Wednesday, December 1, 2010

Toronto Artist "A Paper-work Nightmare"

HEY APATHY! Comics Online


My Toronto artist studio floor is camouflaged with forms, essays, applications and endlessly bureaucratic pages of budgets and text. Hardly a drop of ink to be seen, the spots now entirely engulfed by the chaotic compilation of documents accompanied by randomly scattered brown envelopes and data discs. The theme to Gilliam’s Brazil echoes through the hallway as I dodge spelling errors, wrestle resumes and struggle to defeat the deadline horizon of this years granting season. The accumulation of two months worth of typing, reading, writing and rearranging words, numbers, pictures and accomplishments shuffles about slicing my ankles, stifling my every move. Duplicates, triplicates, multiple copies and only 1 copy of each form, sent to various addresses, all labeled with the artist’s name and the title of the proposed program of work or proposed grants program, each asking for the assistance in the development of a socially satirical body of animated atrocities. A little odd isn’t it? As one who spent most of his life perfecting a humanist art form derivative of folktales, street performances and the inspirational chaos conjured out of random experience, the penetration of paper work made me feel as a surreal Sisyphus might if only the boulder was a cabinet of forms which could never be completed. But alas I conquered the nightmare and that work is done.



As the opening description might suggest, the completion of said task was not an easy one. In order to get all this stuff done, and to the best of my abilities, I decided to make a meditation out of the event. I refrained from all drawing, recreational reading, and leisurely use of the internet. The only exceptions would include a late night cartoon or two after I’d exhausted my ability to produce proper essays and forms.
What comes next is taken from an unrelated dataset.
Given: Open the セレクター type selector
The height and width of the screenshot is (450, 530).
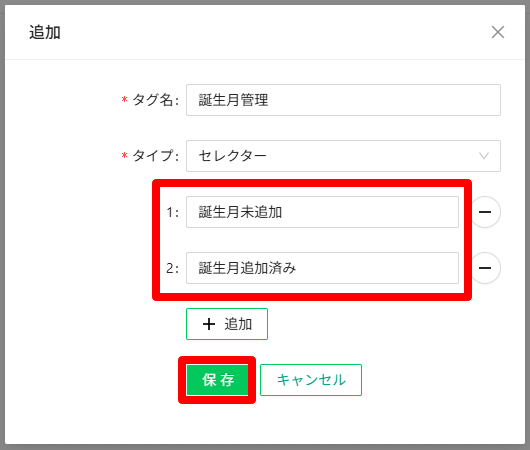Looking at the screenshot, I should [343, 156].
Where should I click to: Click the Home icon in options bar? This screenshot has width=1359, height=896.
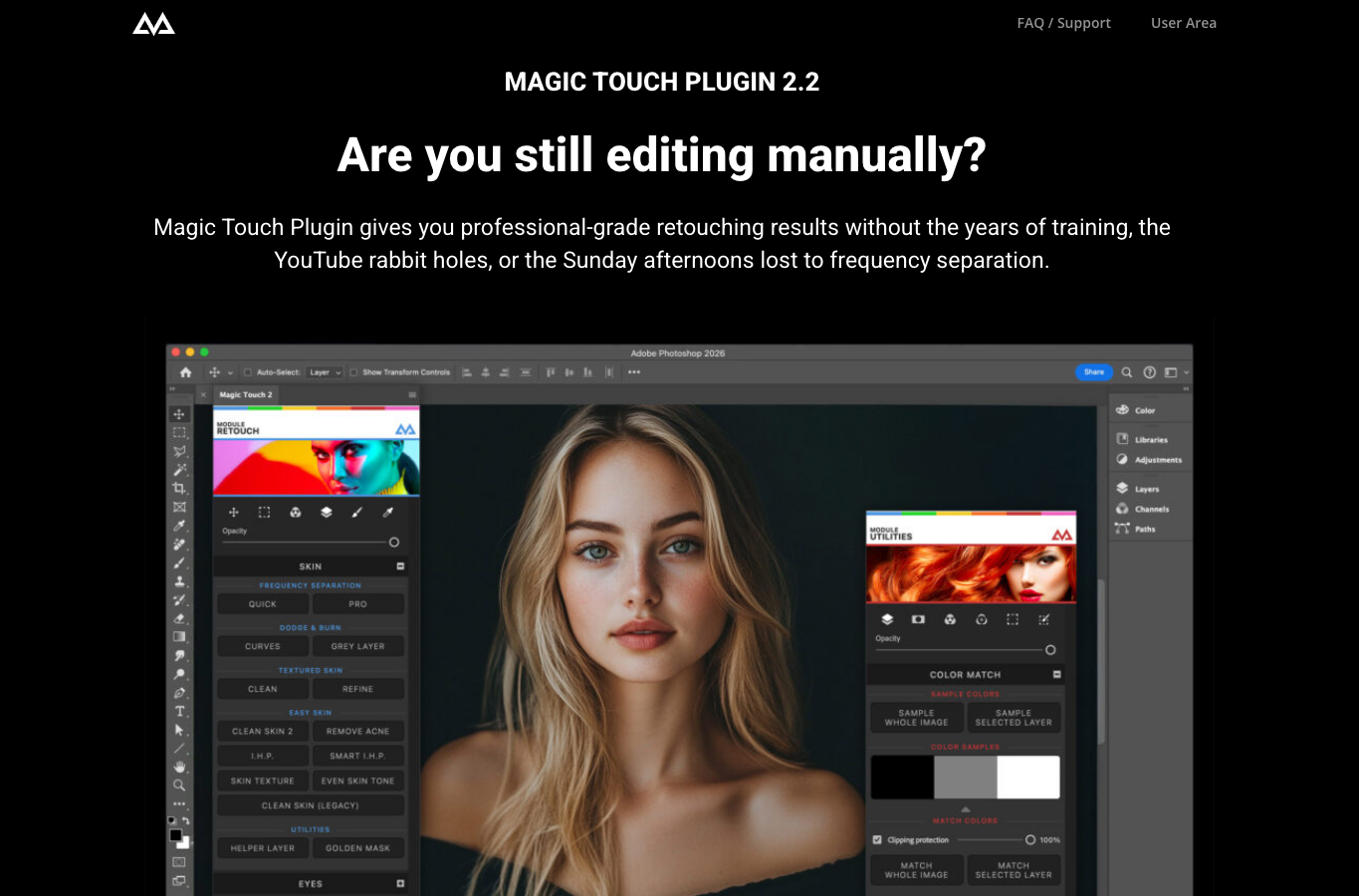pyautogui.click(x=185, y=372)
I did get into one short discussion about the Justice League on facebook, but it was completely by accident as I actually went there for business purposes (I don’t usually chat on that forum).Abstaining from these small pleasures wasn’t too difficult because they all involve using the computer. After 8- 12 hours of working on the machine the last thing I felt like doing was traveling anywhere online. The most trying factor of the ordeal was suppressing the urge to be creative.



I stayed focused throughout the work but was perpetually taunted by my imagination. As soon as I’d step away or lie down the stories would start to flow, ….a tale of a dead man kept in motion by larvae and vermin feeding on genetically ingrained experiences, missed opportunities, broken dreams and embarrassed emotions… and things like that kept popping into my head. The next page of the comic, the animations, an idea, all crashing at my psyche attempting to overthrow the mathematical and essay driven obligations I’d imposed upon myself. It is certainly a strange battle, the artist, itself an anti-established deviation who throws paint on walls and lives free from all anxieties, forced to wade knee deep through imaginary paperwork in order to continue his mission of making a mess.



Despite the contradictory nature of the artist seeking finance from a world that he/she cannot help but criticize, the process is actually quite logical and certainly fare. Most of the applications require a brief, yet succinct, written account, some visual support material and summarized budget costs. It is amazing how many forms and copies you have to fill out in order to convey that simple information, but in the end if one knows what they want to do, and the work is of any cultural value, then one probably stands a good chance. At any rate finalizing all this organization of materials proved far more rewarding than repulsive and seems to have ended much swifter than it began. Well the letters are all sent and the remaining papers brushed to one side, so I think I’ll spend a day or two cleaning before doing whatever it is I’m going to next. HEY APATHY!